Brief
Beginning with the first line, retype exactly the records below up to and including the line with "September (78, 473)"; pictures do not belong in the copy.

Extracted information
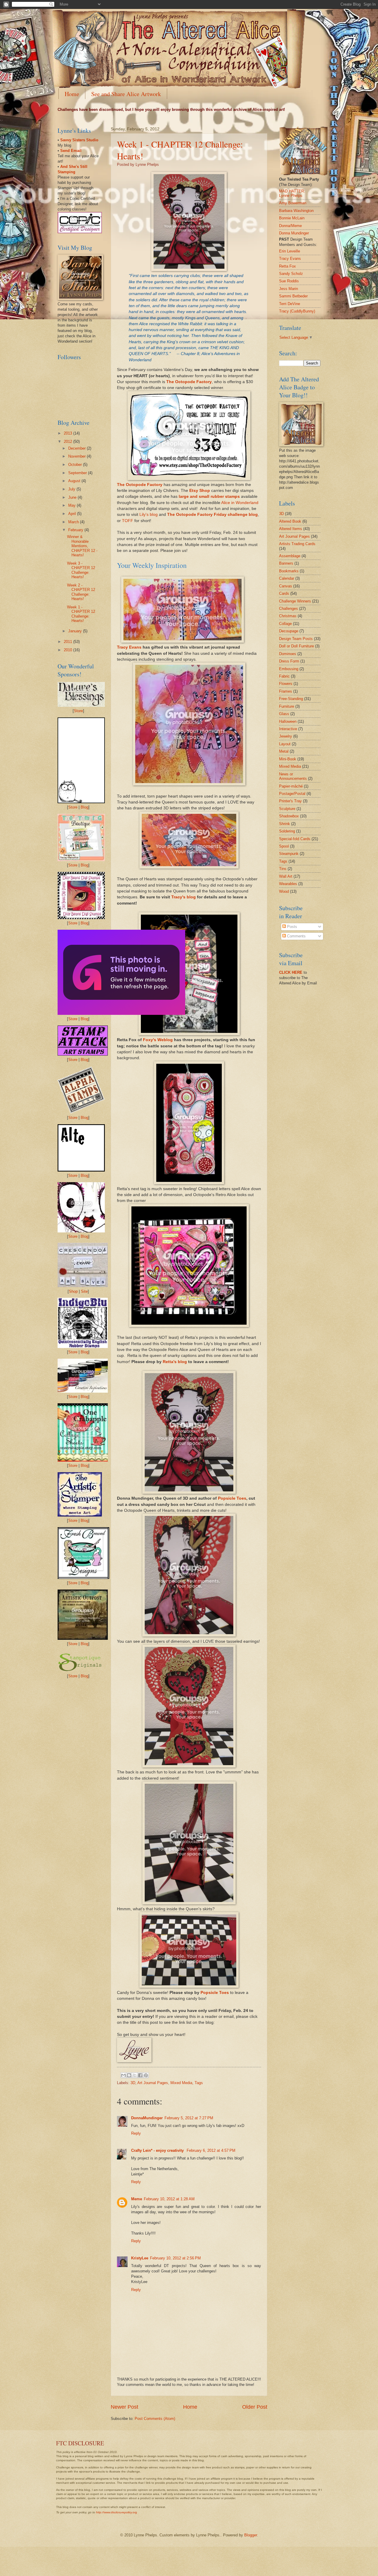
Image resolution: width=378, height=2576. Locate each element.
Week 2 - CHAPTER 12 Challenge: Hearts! (81, 592)
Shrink (284, 824)
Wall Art (285, 876)
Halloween (287, 721)
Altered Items (290, 528)
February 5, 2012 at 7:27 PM (188, 2118)
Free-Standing (291, 698)
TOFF (127, 521)
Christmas (287, 616)
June (73, 497)
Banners (286, 563)
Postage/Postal (292, 793)
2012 (68, 441)
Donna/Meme (290, 225)
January (75, 631)
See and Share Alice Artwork (126, 94)
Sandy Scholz (291, 273)
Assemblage (289, 556)
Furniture (286, 706)
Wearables (288, 884)
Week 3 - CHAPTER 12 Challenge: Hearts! (81, 570)
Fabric (284, 676)
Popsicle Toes (232, 1498)
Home (72, 94)
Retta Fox (287, 266)
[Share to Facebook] (140, 2075)
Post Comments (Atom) (155, 2418)
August (75, 481)
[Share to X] (135, 2075)
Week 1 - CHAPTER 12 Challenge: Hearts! (81, 614)
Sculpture (287, 808)
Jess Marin (288, 288)
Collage (285, 623)
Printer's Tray (290, 801)
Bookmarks (289, 571)
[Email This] (123, 2075)
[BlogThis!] (129, 2075)
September (78, 473)
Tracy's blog (183, 897)
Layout (285, 744)
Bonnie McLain (291, 218)
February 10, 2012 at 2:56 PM (175, 2258)
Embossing (288, 669)
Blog (84, 807)
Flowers (285, 683)
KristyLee (139, 2258)
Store (78, 711)
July (72, 489)
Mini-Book (287, 759)
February (76, 530)
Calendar (286, 578)
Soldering (287, 831)
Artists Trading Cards (297, 544)
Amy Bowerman (292, 203)
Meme (136, 2199)
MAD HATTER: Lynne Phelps (292, 193)
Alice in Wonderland (239, 502)
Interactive (288, 729)
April (72, 513)
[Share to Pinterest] (146, 2075)
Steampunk (289, 853)
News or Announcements (293, 776)
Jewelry (285, 736)
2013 (68, 433)
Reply (136, 2133)
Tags (199, 2083)
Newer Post (124, 2407)
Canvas (285, 586)
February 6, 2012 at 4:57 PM (211, 2150)
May (72, 505)
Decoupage (288, 631)
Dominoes (287, 654)
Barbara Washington (296, 210)
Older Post (254, 2407)
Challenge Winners (295, 601)
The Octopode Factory (189, 382)
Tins (282, 868)
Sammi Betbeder (293, 296)
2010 (68, 650)
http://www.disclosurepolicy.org (116, 2512)
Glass (284, 714)
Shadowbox (289, 816)
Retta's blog (175, 1362)
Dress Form (289, 661)
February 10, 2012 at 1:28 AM (169, 2199)
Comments (296, 936)
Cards (284, 593)
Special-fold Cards (294, 839)
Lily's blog (148, 514)
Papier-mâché (291, 786)
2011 (68, 641)
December (77, 448)
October (75, 464)
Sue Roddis (289, 281)
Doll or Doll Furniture (296, 646)
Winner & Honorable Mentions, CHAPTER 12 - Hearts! (82, 545)
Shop (73, 1291)
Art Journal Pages (152, 2083)
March (74, 522)
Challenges (288, 608)
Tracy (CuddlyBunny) (297, 311)
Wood (284, 891)
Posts (291, 926)
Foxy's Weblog (158, 1040)
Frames (285, 691)
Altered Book (290, 521)
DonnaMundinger (147, 2118)
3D (133, 2083)
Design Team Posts (296, 638)
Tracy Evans (129, 647)
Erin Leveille (289, 251)
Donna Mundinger (294, 233)
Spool (284, 846)
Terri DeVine (289, 304)
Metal (284, 751)
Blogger (250, 2535)
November (77, 456)
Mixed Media (181, 2083)
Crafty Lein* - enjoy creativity (158, 2150)
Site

Solution
Image resolution: width=378, height=2576. Locate each element.
Week 2 - CHAPTER 12 Challenge: Hearts! (81, 592)
Shrink (284, 824)
Wall Art (285, 876)
Halloween (287, 721)
Altered Items (290, 528)
February 5, 2012 at 7:27 PM (188, 2118)
Free-Standing (291, 698)
TOFF (127, 521)
Christmas (287, 616)
June (73, 497)
Banners (286, 563)
Postage/Postal (292, 793)
2012 (68, 441)
Donna/Meme (290, 225)
January (75, 631)
See and Share Alice Artwork (126, 94)
Sandy Scholz (291, 273)
Assemblage (289, 556)
Furniture (286, 706)
Wearables (288, 884)
Week 3 - CHAPTER 12 Challenge: Hearts! (81, 570)
Fabric (284, 676)
Popsicle Toes (232, 1498)
Home (72, 94)
Retta Fox (287, 266)
[Share to Facebook] (140, 2075)
Post Comments (Atom) (155, 2418)
August (75, 481)
[Share to X] (135, 2075)
Week 1 - CHAPTER 12 Challenge: Hearts! (81, 614)
Sculpture (287, 808)
Jess Marin (288, 288)
Collage (285, 623)
Printer's Tray (290, 801)
Bookmarks (289, 571)
[Email This] (123, 2075)
[BlogThis!] (129, 2075)
September (78, 473)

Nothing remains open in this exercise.